@ Mercury Lounge
Buzzed on Hype
“These guys are going to be huge, you can just feel it.” Bristling with conviction, the forty-ish Londoner standing next to me at the Mercury Lounge seemed to embody the furor around UK rockers Tribes. He was visiting New York on business and considered himself very fortunate to see the Island Records-signed quartet in one of their first US appearances. “All my mates back home are so jealous,” he crowed.
Drummer Miguel Demelo settled in behind his kit wearing a Melvins t-shirt as the house DJ blasted The Clash and Motörhead. There was something in the air alright, but it might not have been a premonition of greatness so much as the dizzying elixir that is British music hype. It’s very hard to get that stuff past Customs, but there’s nothing like it in the world.
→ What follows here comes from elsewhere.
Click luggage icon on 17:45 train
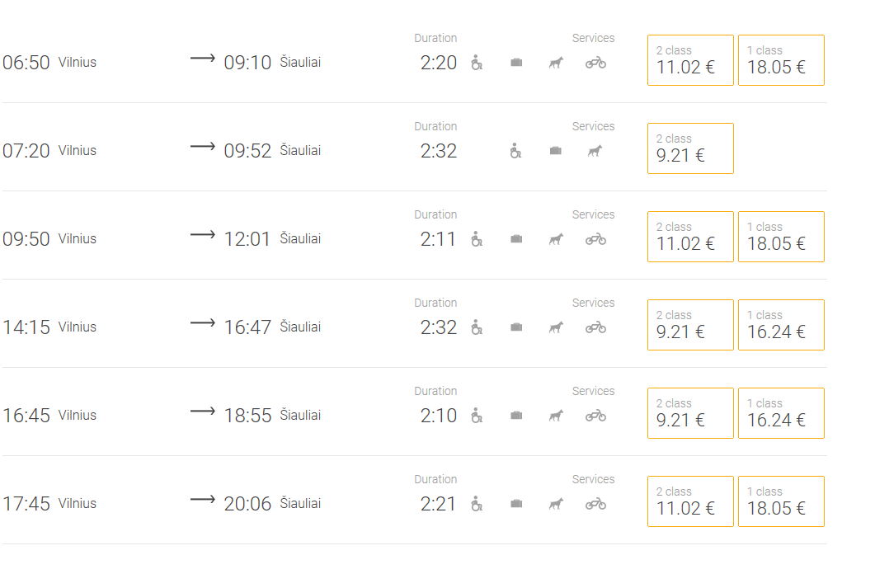The width and height of the screenshot is (875, 588). (516, 504)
Still, a Melvins shirt is always a good sign and the rest of the Camden-based band had a promising look. Guitarist Dan White wore plaid pants replete with unnecessary grommets and straps. Under ordinary circumstances pants like that are a juvenile mall punk cliche, but White wore them well. On him they seemed like a charming quirk, or even a trend in the making, a la the current vogue for creepers. Frontman Johnny Lloyd, in blousey top and bed head, looked appropriately like an art student circa 1986.
His look was appropriate to the way Tribes evoked the energy of late ’80s and early ’90s college rock with heartbreaking accuracy through feedback and slack power chords. The beery power pop of “Girlfriend,” for one, had clap-along catchiness to rival The Gin Blossoms. In general, the melodies are falsely familiar, with the frightening power to bring back nostalgic memories you don’t actually have.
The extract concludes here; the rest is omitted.